EXERCISE AIM ::
According to the yellow fever abstract, in roughly what share of cases does the intoxication phase develop?

Mesenteric ischemia and bacterial translocation precipitate the intoxication phase of yellow fever

Abstract

A lethality-defining feature of yellow fever (YF) is the development of “intoxication,” a poorly understood late complication of YF that develops in ∼30% of cases characterized by return of fever, lack of viremia, and hemorrhage. Using a hamster model of YF, we worked backwards from observations in humans to examine early events that precipitate the intoxication phase of YF. Severe gastrointestinal damage was a surprising feature of HA-YFV pathology. This was defined by early signs of ischemia followed by ischemia-induced erosion of the gut epithelial barrier, which served as an entry point for luminal bacteria that opportunistically spread via the portal system. Thus, the intoxication phase of YF is a sepsis-like syndrome caused by translocation of bacteria from a damaged intestinal tract. Evaluation of human YF cases for these previously disconnected disease features confirmed this overarching mechanism: bacteria were identified in the portal vein and liver parenchyma of fatal YF cases along with elevations in plasma markers of intestinal damage and bacteremia. These findings tie together several recent and historically unexplained observations surrounding the highly-lethal intoxication phase of YF in humans: a high AST/ALT ratio, “black vomit,” pancreatitis, and paradoxical neutrophilia, with implications for treating and prevent YF intoxication.

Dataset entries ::
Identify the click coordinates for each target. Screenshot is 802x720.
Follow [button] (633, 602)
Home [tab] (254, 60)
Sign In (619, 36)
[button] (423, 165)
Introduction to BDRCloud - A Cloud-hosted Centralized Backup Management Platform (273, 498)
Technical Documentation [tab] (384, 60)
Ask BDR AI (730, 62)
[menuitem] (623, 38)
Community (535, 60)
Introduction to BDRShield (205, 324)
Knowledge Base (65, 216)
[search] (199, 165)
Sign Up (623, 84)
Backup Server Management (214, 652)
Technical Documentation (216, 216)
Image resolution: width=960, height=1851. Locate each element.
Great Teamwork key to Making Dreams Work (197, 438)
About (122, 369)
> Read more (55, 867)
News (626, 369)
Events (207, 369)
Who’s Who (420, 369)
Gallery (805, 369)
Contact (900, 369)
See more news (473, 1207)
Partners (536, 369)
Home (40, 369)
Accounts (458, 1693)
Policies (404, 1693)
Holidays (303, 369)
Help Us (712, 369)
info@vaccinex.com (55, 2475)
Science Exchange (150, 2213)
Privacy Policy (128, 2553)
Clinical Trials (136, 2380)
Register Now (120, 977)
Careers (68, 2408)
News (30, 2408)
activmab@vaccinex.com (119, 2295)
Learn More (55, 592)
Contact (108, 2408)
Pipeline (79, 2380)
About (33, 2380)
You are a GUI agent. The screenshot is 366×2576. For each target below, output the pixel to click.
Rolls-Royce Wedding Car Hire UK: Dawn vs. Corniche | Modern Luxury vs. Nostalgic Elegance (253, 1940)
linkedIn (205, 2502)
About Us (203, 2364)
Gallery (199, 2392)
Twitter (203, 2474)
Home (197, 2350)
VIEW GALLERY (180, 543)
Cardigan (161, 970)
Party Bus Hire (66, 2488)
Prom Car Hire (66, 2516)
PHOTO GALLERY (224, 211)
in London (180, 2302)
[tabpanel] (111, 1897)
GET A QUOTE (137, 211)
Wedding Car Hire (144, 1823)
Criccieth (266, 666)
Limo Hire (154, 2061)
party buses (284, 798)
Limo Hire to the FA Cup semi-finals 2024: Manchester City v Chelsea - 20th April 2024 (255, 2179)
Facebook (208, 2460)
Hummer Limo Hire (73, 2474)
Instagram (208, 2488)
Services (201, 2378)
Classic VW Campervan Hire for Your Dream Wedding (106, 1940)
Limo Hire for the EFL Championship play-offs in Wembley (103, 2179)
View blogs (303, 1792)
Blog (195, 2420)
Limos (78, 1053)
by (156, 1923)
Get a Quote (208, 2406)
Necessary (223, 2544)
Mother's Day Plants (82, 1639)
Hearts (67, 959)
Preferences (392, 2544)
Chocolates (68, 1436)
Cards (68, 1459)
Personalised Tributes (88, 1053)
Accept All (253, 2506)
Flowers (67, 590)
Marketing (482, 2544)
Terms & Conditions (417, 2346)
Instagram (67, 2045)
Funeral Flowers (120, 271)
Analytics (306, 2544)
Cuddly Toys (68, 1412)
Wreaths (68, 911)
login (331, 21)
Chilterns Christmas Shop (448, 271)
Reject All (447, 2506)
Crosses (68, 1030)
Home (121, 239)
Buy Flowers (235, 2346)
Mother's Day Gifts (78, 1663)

TASK SOLUTION ::
About 30% of cases.